The corridors of the Supreme Court of India have recently echoed with a profound and perhaps unsettling observation regarding the intersection of wealth, legal strategy, and the administration of criminal justice. In a significant hearing, a bench comprising Justice Bela M. Trivedi and Justice Pankaj Mithal raised a critical question that strikes at the heart of India’s fight against financial crimes: Why is there a burgeoning trend of affluent individuals, accused under the Prevention of Money Laundering Act (PMLA), rushing to constitutional courts to challenge the validity of the law rather than facing the rigors of a regular trial?

This judicial scrutiny was triggered during the proceedings of a petition filed by Gautam Khaitan, a high-profile Delhi-based lawyer who has been embroiled in several high-stakes money laundering investigations, including the AgustaWestland case. The observation underscores a growing concern within the judiciary that the PMLA, a specialized statute designed to curb the menace of “black money,” is being subjected to repetitive and tactical litigation by those with the financial resources to engage in prolonged legal battles at the highest level.
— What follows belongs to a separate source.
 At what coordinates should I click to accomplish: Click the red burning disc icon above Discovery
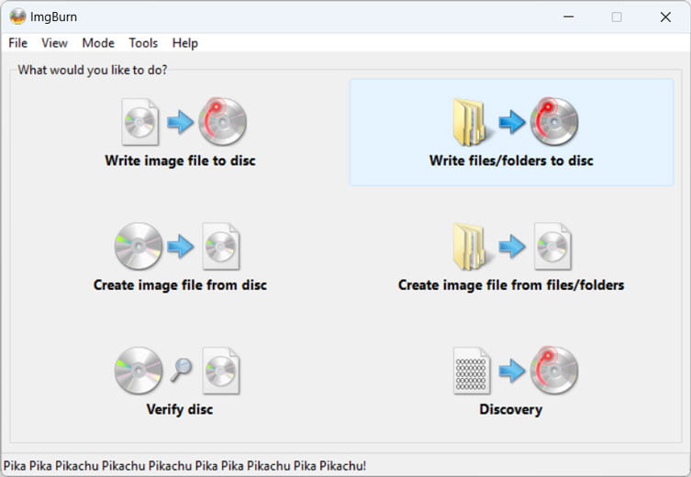coord(553,370)
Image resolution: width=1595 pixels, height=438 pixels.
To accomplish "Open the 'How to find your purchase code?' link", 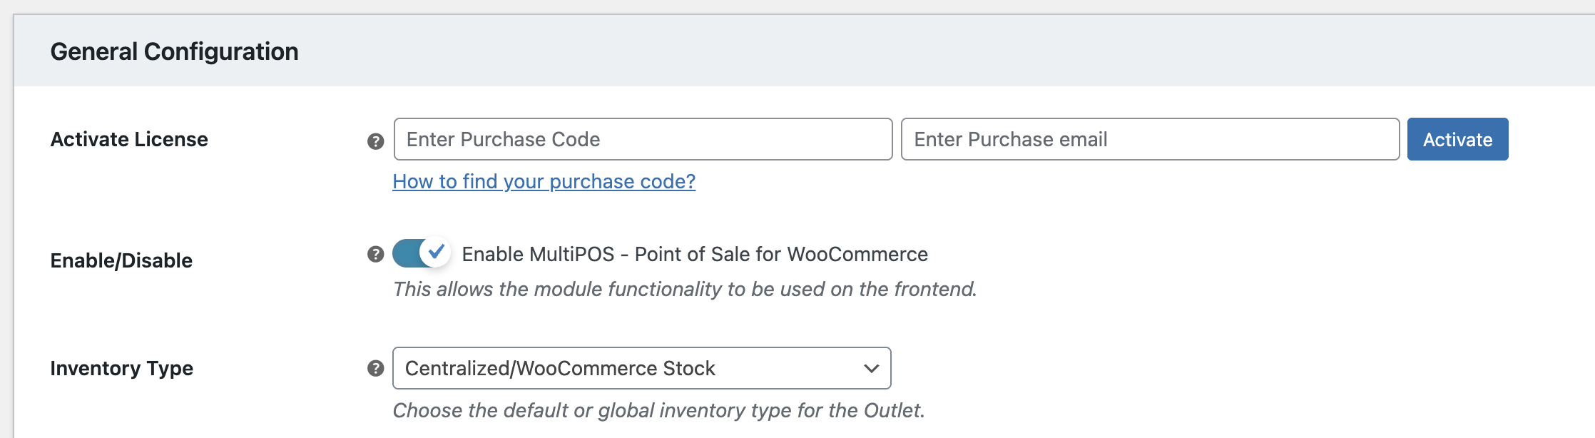I will tap(544, 182).
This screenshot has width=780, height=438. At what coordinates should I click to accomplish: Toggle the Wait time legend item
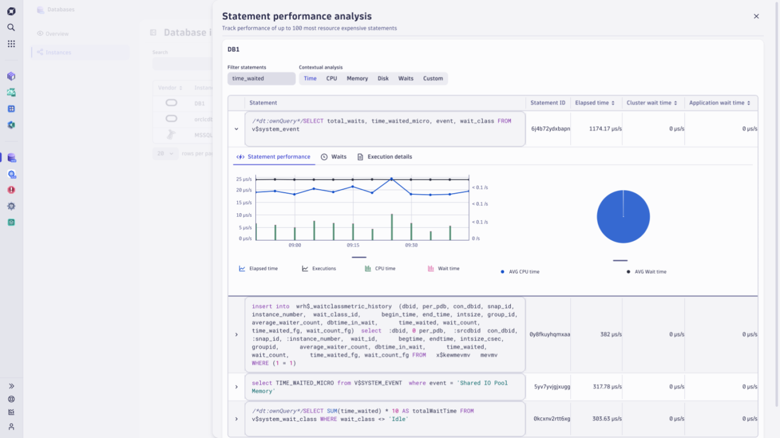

The Case of Gautam Khaitan and the Judicial Query

Gautam Khaitan’s legal journey has been a complex web of investigations and charges. As an accused in several PMLA cases, Khaitan moved the Supreme Court challenging the proceedings initiated against him. However, during the hearing, the Bench was quick to note that instead of proving innocence through the evidentiary process of a trial court, the petitioner—like many other wealthy accused—opted to challenge the very framework or the application of the PMLA through writ petitions and Special Leave Petitions (SLPs).

The Court’s observation was pointed. It flagged a “trend” where individuals with significant financial clout immediately seek to stall or invalidate the process by questioning the vires of the Act or the procedural conduct of the Enforcement Directorate (ED), effectively bypassing the standard criminal procedure. This raises a fundamental question of legal equity: is the legal system being utilized as a shield for the powerful to avoid the “due process” that an ordinary citizen must endure?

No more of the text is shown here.